くるま151206・US Cars 40&50, 番外・日本車篇
 番外でこの時期の日本車の状況を見てみよう。いままでと同様、乗用車についてのみ論じる。昭和15(1940)年から同24(1949)年までの1940年代の10年間は、昭和20(1945)年の第二次世界大戦での日本の敗戦をはさんで、戦時色と戦後の工業生産設備のほとんどが全滅の憂目を見た実情を踏まえて、乗用車の生産など夢のまた夢であった。でも昭和25(1950)年以降の1950年代には、日本の工業も順次戦前のレベルを取り戻しつつあった時代でもあった。その中で、外資との提携で国産を果たしたヒルマン(いすず)、ルノー(日野)、オースチン(日産)の3車と取り上げよう。この提携劇のなかにトヨタがないのは、同社が将来にわたって国産技術による独自開発を目指す決定をしたからに他ならない。またこの時期ホンダはまだ二輪車の製造に血道を上げており、四輪車に進出するのは後の話であった。
 まずは日野とルノー日野自動車は小型車のルノー4CVを1953年からノックダウンで始め、1958年からは完全国産化を果たして1963年まで販売した。このくるまは RR で750cc エンジンを積み、当時としては出色のモノコックボディ、コイル独立懸架、ラック&ピニオンステアリング、600kg弱の車重で時速100キロを出した。当時タクシーで走っていた愛らしい小型のこのくるまを覚えておられる方は多かろう。このくるまをベースとして次に日野が独自に開発した後継車が、日野コンテッサであった。
 次はいすずとヒルマン。いすず自動車は英国のヒルマンミンクスの初代を1953年からノックダウンで始め、1957年からは本国でモデルチェンジを果たした二代目を完全国産化した。初代は FR で直列4気筒1300ccのエンジンを積み、車重は約950kgであった。写真は緑色の初代と赤白2色の二代目。このくるまをベースとして、いすずは1963年からいすずベレットを発売した。

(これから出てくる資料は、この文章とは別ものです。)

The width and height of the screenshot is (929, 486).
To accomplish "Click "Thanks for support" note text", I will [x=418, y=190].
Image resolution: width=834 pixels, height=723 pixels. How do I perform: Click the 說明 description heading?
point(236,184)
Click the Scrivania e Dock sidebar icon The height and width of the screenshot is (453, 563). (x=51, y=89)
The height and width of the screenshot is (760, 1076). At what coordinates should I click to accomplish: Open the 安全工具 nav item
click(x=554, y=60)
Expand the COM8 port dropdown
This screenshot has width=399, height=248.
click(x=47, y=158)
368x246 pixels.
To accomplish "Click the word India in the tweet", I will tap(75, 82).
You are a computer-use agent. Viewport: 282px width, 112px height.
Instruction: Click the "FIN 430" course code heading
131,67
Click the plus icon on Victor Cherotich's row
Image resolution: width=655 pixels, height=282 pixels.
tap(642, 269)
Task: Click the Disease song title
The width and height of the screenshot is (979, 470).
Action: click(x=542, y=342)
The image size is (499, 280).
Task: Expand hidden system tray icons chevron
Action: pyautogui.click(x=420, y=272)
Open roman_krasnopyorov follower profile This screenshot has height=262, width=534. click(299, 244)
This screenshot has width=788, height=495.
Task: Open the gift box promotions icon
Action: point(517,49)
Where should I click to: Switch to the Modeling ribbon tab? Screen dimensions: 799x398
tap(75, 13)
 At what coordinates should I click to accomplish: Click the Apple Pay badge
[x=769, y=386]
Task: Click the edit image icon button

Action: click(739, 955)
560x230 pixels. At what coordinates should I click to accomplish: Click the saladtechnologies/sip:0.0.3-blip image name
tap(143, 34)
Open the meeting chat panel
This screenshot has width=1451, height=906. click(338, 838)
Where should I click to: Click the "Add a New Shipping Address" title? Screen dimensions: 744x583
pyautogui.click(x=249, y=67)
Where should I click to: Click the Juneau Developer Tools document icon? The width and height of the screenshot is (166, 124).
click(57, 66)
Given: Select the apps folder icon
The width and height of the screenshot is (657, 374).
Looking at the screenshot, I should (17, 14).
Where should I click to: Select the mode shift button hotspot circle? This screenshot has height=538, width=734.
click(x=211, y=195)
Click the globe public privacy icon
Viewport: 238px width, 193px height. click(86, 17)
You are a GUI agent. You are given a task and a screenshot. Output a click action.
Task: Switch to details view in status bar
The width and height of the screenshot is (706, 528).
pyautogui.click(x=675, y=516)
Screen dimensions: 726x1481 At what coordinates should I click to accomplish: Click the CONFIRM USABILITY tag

 最後は日産とオースチン。日産は同じく英国のオースチンと提携して1955年からノックダウンで始め、1958年には完全国産化を果たした。特筆すべきは、日産は完全国産化に際してもともとの英国仕様車を日本の実情に合うよう、各所で設計変更を施したことである。キメ細かく実情に合わせた商品を開発する日本独特の姿勢は、以後日本の製造業のお家芸として輸出ドライブをかける際に威力を発揮した。A50・ケンブリッジは直4・1500cc のエンジンを積み、FR でセミモノコック・ボディ、950kg の堂々たるくるまで、当時トヨタのクラウンと並び称された大型車かつ高級車であった。日産はこのくるまで乗用車製造のノウハウをつかみ、後継のブルーバード310(1959年発売)やセドリック30(1960年発売)につなげてゆく。とくにブルーバードの1200ccエンジンは、A50・ケンブリッジエンジンのストロークだけを縮め、生産ラインの大幅な改造を回避した傑作で、のちの日本のモノ造りをリードする生産技術であったといわれる。
 そのころ国産独自の技術でつくられていたくるまとして「ダットサン110」と「トヨペット・コロナ」の写真を、最初と最後に添えておく。ちなみにこの頃、ホンダはまだ四輪車に進出しておらず、S500,S600,S800のスポーツカーを少量発売したのが1963年から、量産のN360を発売したのが1967年からであった。また英国で世紀の傑作小型車といわれたアレック・イシゴニス設計のオースチン・ミニが発売されたのは1959年のことであった。写真はダットサンルノー(2台)、ヒルマン(初代と二代目)、オースチンA50(2台)、トヨペット・コロナ。写真はすべてネットから借用。